* WORK TO COMPLETE
Copy the records below word for word, leaving out the pictures.

┌──

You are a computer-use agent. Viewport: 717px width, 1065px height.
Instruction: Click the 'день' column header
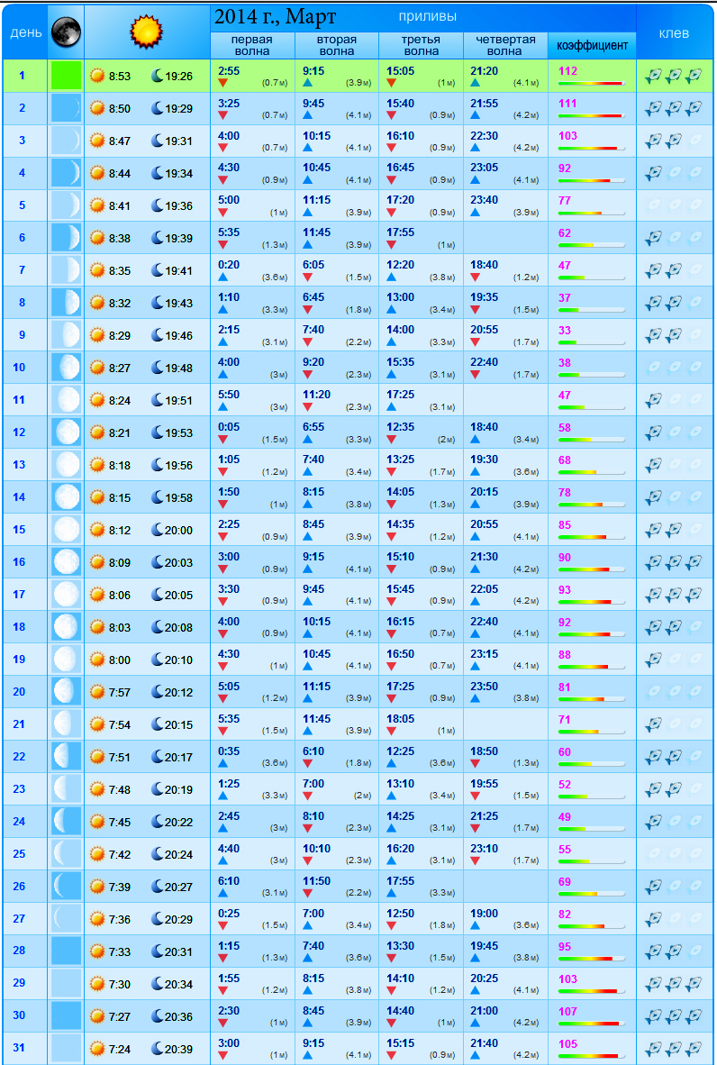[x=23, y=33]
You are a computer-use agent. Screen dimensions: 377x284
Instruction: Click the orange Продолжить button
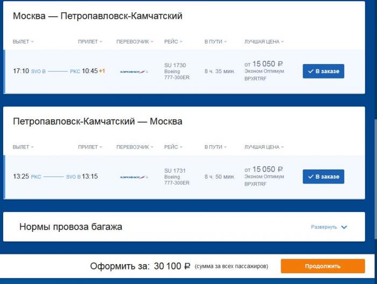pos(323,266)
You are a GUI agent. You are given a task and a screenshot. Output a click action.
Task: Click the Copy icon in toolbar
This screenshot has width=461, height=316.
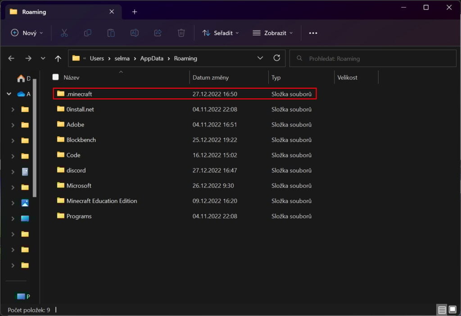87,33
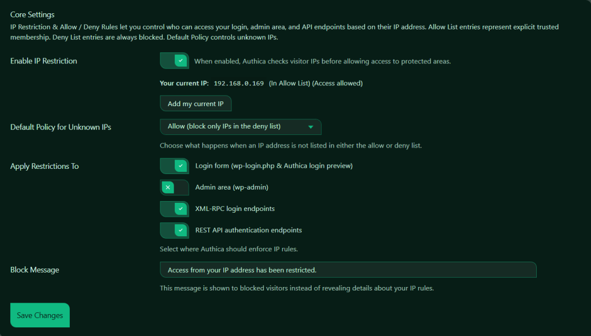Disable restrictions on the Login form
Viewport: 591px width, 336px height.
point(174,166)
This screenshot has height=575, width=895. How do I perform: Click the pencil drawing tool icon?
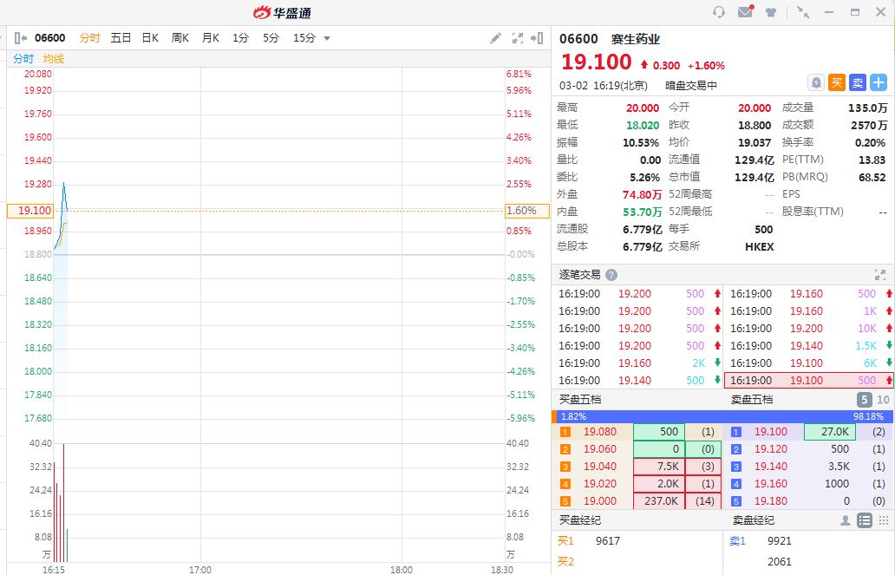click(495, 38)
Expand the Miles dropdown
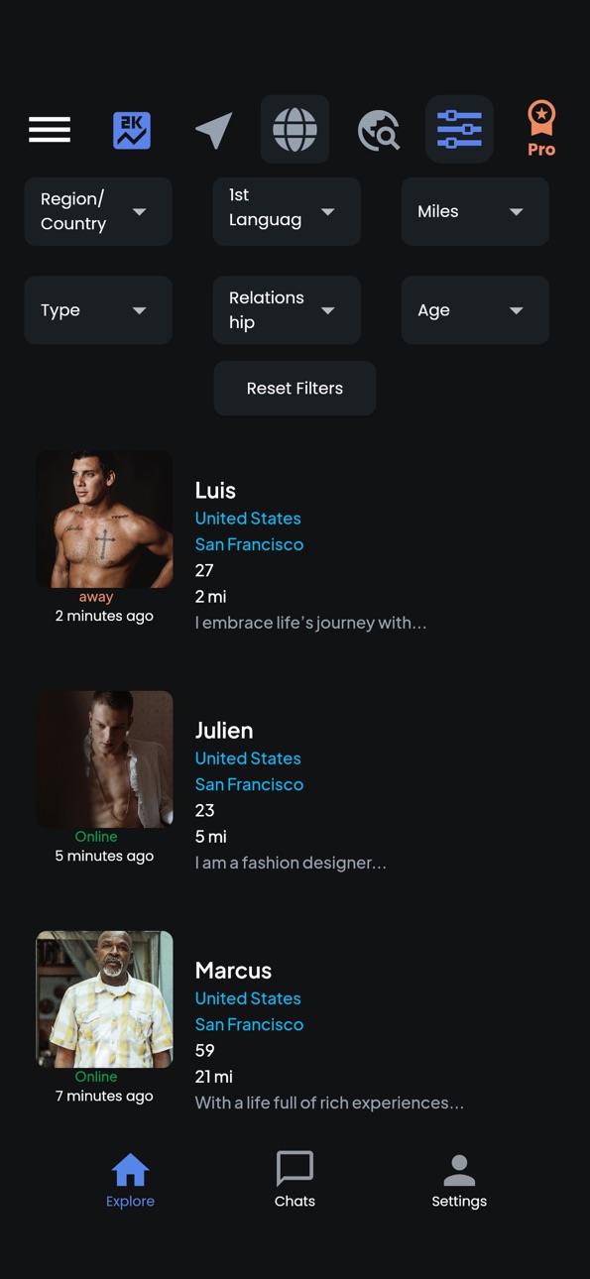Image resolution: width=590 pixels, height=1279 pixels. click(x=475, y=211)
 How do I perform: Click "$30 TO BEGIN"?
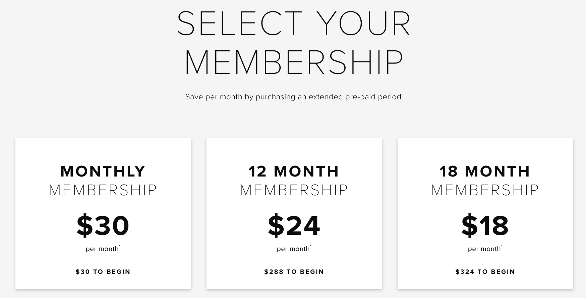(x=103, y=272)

└──

* FINISHED TASK
You are a computer-use agent. Viewport: 717px width, 1065px height.
Instruction: Click the 'день' column header
[x=23, y=33]
You are a computer-use agent. Screen dimensions: 377x284
Instruction: Click the orange Продолжить button
pos(323,266)
You are a GUI agent. You are given a task and a screenshot. Output a click action.
Task: Click the Copy icon in toolbar
This screenshot has width=461, height=316.
87,33
Disable restrictions on the Login form
Viewport: 591px width, 336px height.
point(174,166)
This screenshot has height=575, width=895. How do I perform: Click the pencil drawing tool icon?
click(495, 38)
Expand the Miles dropdown
Image resolution: width=590 pixels, height=1279 pixels. click(x=475, y=211)
 How do I perform: Click "$30 TO BEGIN"?
(x=103, y=272)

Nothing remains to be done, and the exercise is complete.